Diz o comunicado que as averiguações externas (contratadas pela direcção e cujo teor ignoramos) se concluíram e que não foram identificadas irregularidades que justifiquem abrir processos disciplinares, “seja por não terem sido apurados indícios de eventuais infracções relevantes ...”, seja pelo facto de “os órgãos do CES não deterem poder disciplinar estatutário sobre pessoas que já não têm vínculo com a instituição”. São essas duas circunstâncias cumulativas ou alternativas? Ou seja, se Boaventura de Sousa Santos não se tivesse demitido, o CES avançava com um processo disciplinar? E a pergunta é: com base em quais “infracções relevantes”? E como pode uma firma de advogados e a direcção do CES substituir-se ao Ministério Público no respeitante aos restantes 13 investigadores/as denunciados/as? Mesmo alguém que me acusara, em plenário anterior, de não estar a ser feminista (por falar do direito à presunção de inocência e ao contraditório, normais em qualquer Estado de Direito!) acabou a colocar, agora em tom bem mais preocupado, as mesmas questões.

Recordemos como tudo começou: um artigo, supostamente científico e supostamente anónimo, atribuía a Boaventura de Sousa Santos, o Star Professor, responsabilidade por um ambiente de assédio sexual, moral e laboral, abuso de poder, extractivismo, etc. Afirmava também que tudo isso acontecia com a colaboração de um Apprentice/Aprendiz (Bruno Sena Martins) e uma Watchwoman/Vigilante (Maria Paula Meneses). Visava também outros elementos directivos do CES, que acusava de "controlarem" juízes, e acusava as suas feministas de defenderam o feminismo fora de portas, mas de nada fazerem dentro delas. Abriu-se então uma enorme crise no CES e promoveu-se nas redes sociais e na imprensa, nacional e internacional, a notícia de um verdadeiro escândalo a envolver Boaventura de Sousa Santos, cuja reputação científica foi sendo destruída (soube do cancelamento de convites, proibição de citar o seu trabalho em cursos universitários, contratos de livros suspensos ou cancelados, etc).

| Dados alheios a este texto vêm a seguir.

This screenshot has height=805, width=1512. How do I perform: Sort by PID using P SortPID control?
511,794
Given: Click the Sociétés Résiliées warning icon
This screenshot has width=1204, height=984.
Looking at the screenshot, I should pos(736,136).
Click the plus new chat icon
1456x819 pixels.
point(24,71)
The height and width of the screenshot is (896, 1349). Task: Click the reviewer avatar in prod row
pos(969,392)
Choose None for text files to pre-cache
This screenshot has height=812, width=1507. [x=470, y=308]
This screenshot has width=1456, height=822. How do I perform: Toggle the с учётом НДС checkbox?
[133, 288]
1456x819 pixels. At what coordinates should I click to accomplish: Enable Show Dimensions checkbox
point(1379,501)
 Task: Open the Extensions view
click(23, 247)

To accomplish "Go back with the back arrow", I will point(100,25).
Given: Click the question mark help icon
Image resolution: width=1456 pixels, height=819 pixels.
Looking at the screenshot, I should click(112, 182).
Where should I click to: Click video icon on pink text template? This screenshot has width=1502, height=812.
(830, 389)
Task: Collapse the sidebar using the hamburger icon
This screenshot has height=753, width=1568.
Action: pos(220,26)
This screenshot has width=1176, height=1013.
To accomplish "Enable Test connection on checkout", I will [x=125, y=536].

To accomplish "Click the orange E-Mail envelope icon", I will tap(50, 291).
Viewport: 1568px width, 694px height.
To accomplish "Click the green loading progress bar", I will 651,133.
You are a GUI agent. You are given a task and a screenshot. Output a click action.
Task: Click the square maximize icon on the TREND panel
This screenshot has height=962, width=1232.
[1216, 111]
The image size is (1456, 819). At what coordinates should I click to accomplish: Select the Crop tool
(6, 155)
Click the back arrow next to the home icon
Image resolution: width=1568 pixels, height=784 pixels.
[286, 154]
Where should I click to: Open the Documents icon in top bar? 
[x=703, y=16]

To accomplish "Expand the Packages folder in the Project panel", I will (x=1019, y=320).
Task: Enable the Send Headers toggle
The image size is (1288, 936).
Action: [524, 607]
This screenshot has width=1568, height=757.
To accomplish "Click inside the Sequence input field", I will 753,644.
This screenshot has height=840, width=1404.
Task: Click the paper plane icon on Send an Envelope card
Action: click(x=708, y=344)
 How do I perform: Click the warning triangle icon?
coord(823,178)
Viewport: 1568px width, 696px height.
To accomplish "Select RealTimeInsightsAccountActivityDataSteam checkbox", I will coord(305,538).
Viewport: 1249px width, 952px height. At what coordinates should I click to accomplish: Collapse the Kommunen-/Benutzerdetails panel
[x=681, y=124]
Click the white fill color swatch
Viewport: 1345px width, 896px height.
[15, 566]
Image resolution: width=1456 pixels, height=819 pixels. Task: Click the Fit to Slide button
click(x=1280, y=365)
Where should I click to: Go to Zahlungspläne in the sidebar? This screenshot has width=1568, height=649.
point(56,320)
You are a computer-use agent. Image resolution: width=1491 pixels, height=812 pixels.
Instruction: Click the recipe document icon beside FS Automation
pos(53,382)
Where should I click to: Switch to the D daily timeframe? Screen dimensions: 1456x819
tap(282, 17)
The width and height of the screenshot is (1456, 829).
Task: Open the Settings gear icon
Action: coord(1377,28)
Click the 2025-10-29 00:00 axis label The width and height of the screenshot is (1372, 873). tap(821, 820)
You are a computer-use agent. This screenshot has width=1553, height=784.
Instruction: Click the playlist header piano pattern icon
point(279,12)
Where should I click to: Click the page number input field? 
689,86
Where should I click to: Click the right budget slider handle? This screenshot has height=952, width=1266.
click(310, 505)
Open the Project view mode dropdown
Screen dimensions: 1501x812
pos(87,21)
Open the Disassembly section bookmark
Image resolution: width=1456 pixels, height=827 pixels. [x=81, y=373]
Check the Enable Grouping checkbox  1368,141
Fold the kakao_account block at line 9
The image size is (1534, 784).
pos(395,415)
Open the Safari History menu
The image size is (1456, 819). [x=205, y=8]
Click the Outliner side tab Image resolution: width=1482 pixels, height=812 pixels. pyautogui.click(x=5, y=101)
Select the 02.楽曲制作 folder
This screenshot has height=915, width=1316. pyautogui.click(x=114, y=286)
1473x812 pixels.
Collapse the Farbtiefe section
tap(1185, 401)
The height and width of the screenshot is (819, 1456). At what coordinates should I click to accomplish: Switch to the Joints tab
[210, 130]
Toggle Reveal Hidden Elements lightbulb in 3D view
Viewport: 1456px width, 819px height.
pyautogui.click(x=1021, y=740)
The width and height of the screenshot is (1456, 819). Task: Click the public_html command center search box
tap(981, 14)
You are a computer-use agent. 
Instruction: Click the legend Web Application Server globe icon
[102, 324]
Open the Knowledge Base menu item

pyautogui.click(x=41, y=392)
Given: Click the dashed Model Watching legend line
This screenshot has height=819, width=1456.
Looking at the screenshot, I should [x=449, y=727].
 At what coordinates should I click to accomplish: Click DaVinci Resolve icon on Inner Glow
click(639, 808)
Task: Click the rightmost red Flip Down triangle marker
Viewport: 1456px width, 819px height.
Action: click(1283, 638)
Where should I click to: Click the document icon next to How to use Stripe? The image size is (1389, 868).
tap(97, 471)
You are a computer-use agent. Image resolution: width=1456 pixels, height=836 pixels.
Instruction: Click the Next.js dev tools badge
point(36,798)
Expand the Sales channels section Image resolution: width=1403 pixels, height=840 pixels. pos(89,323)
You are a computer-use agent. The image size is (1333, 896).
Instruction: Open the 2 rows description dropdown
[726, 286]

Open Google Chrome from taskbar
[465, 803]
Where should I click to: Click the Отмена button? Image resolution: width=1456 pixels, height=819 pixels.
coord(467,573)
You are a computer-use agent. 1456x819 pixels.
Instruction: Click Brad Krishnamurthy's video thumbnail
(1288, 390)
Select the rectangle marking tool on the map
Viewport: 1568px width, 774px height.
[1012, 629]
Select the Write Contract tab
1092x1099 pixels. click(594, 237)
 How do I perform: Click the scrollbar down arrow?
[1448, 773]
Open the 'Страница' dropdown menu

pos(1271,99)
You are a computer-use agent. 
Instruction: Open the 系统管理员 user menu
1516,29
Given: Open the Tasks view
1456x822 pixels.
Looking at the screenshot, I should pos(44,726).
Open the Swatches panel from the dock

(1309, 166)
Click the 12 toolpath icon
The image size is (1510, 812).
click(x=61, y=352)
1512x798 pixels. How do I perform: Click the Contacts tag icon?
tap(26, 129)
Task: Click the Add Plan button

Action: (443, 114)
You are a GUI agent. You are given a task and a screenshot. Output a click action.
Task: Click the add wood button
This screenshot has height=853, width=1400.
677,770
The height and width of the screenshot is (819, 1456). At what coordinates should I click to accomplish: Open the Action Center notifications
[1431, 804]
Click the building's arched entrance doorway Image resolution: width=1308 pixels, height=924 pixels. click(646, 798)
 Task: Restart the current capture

Porém, perante este último comunicado da actual direcção do CES, só há duas interpretações possíveis. Ou o Aprendiz e a Vigilante eram submetidos a tal coerção que não conseguiam resistir a ordens que violavam a lei e a ética — uma interpretação absurda se olharmos para o curriculum científico e profissional de dois investigadores, que até tiveram cargos de direção no CES, com um curriculum sólido tanto nacional como internacionalmente. Ou, segunda interpretação, mais verosímil: nem o Aprendiz aprendeu nenhuma irregularidade, nem a Vigilante encobriu nenhuma irregularidade digna de processo disciplinar.

Mas se é esta a única interpretação verosímil, surgem então muitas perguntas. Por que razão a actual direcção nunca defendeu o seu director emérito e, pelo contrário, contribuiu para destruir a sua reputação? Por que razão alinhou com as denúncias — nunca, até hoje, formalmente apresentadas — das supostas “vítimas”, a quem até pediu desculpa após o relatório da Comissão Independente (em que a palavra “vítima” nunca foi sequer utilizada)? Porquê toda esta fúria, que chegou a pretender convocar uma assembleia geral para decidir da expulsão do seu fundador? A actual direção do CES quis livrar-se de Boaventura de Sousa Santos e assim estabelecer outros sistemas de poder institucional e de orientação científica? Um golpe de Estado com aparência legal? Se assim foi, há que denunciá-lo e retirar daí consequências e responsabilidades.